Page and screen pointing data
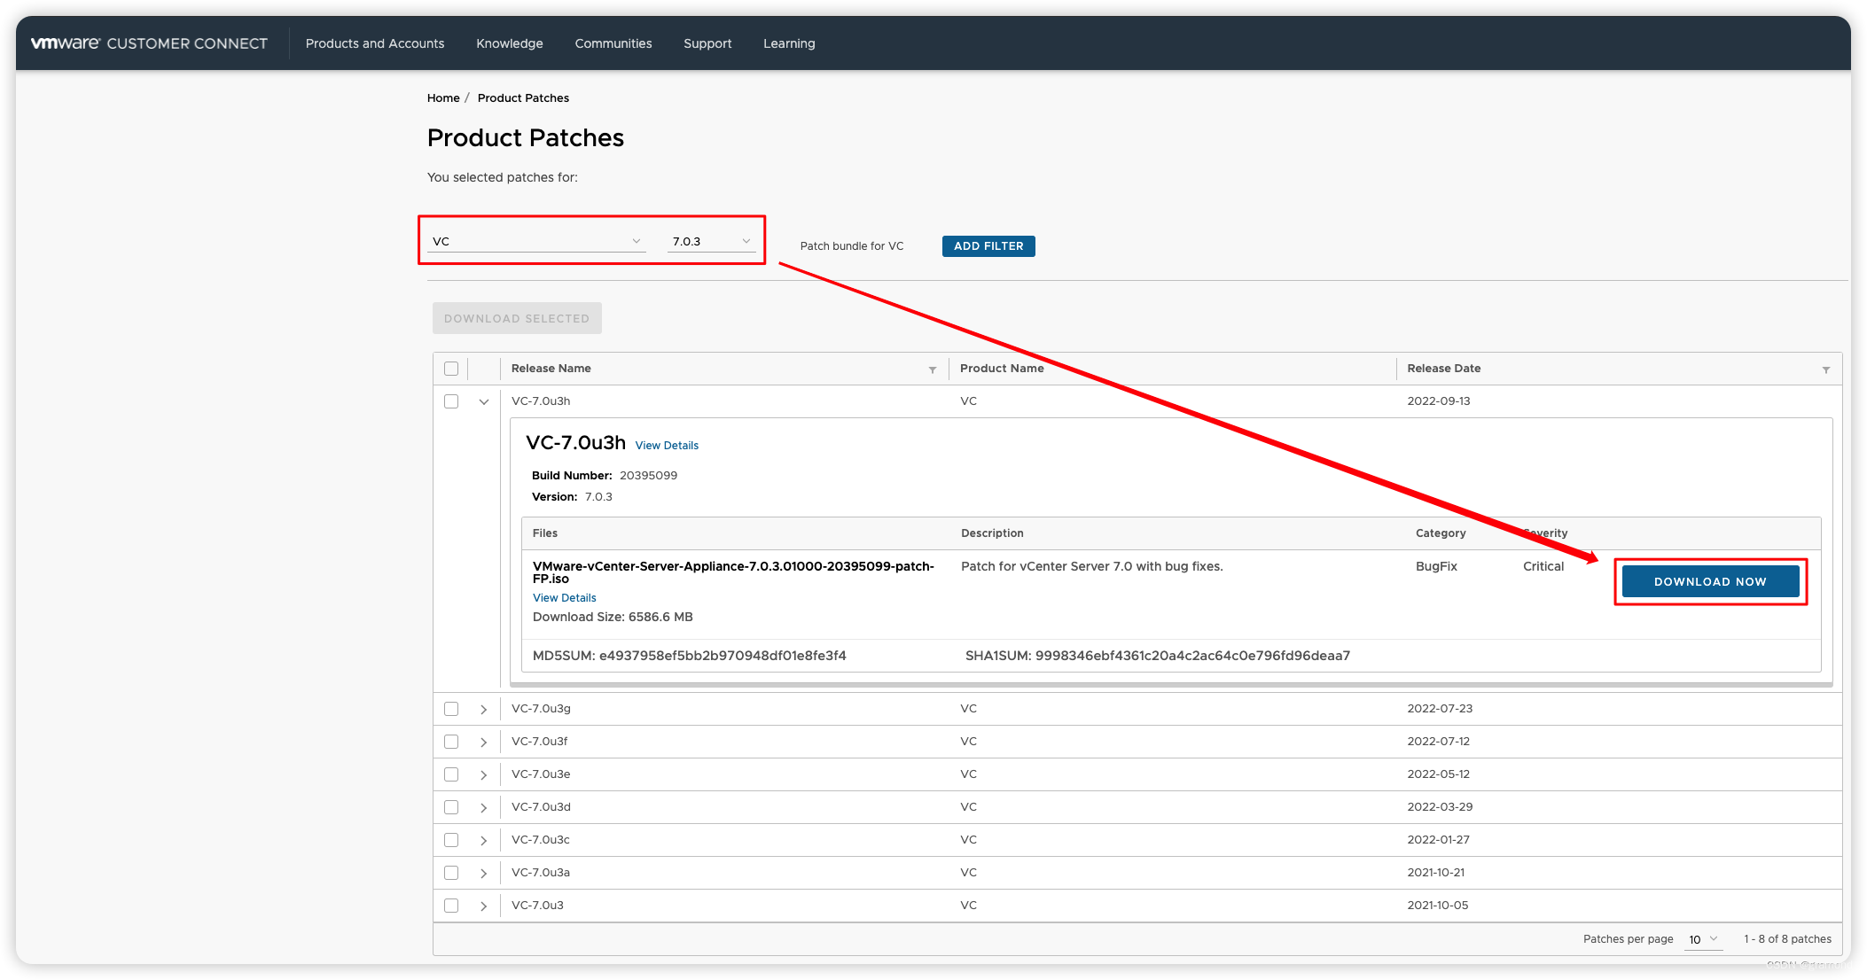Expand the VC-7.0u3g release row
The height and width of the screenshot is (980, 1867).
click(x=483, y=709)
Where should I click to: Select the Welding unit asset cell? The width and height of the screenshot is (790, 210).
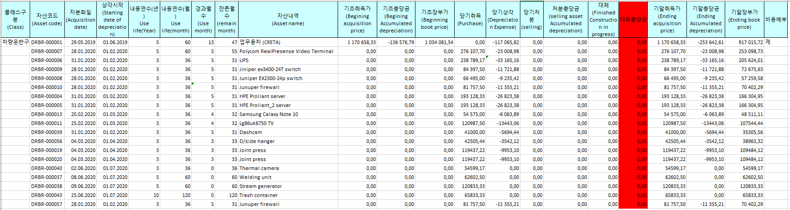coord(256,177)
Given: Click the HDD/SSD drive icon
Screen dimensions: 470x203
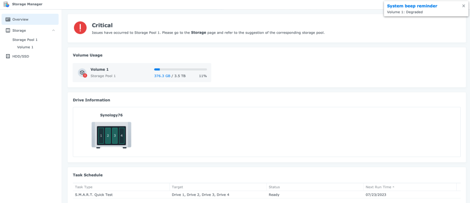Looking at the screenshot, I should coord(8,56).
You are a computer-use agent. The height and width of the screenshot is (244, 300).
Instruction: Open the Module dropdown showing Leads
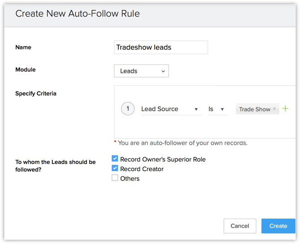click(141, 71)
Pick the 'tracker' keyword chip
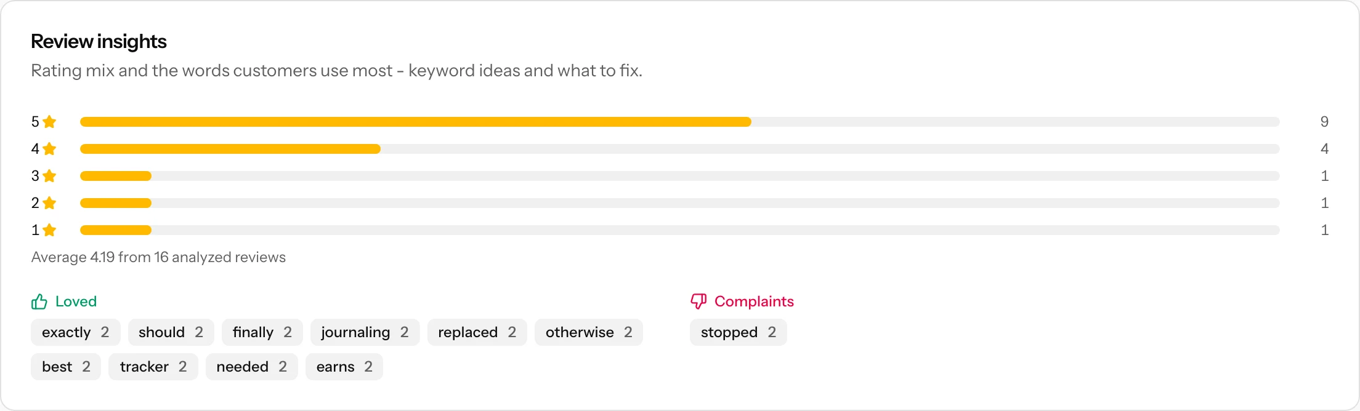The width and height of the screenshot is (1360, 411). coord(153,367)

Given task
Could you give the lines from the one containing "Where should I" through the end of the records above as a JSON list of strings, one string per line, with blank lines and the pictures left out?

Task answer
[
  "Where should I click to: Select the Welding unit asset cell? The width and height of the screenshot is (790, 210).",
  "coord(256,177)",
  "Given: Click the HDD/SSD drive icon",
  "Screen dimensions: 470x203",
  "Looking at the screenshot, I should coord(8,56).",
  "You are a computer-use agent. The height and width of the screenshot is (244, 300).",
  "Instruction: Open the Module dropdown showing Leads",
  "click(141, 71)",
  "Pick the 'tracker' keyword chip",
  "The width and height of the screenshot is (1360, 411). coord(153,367)"
]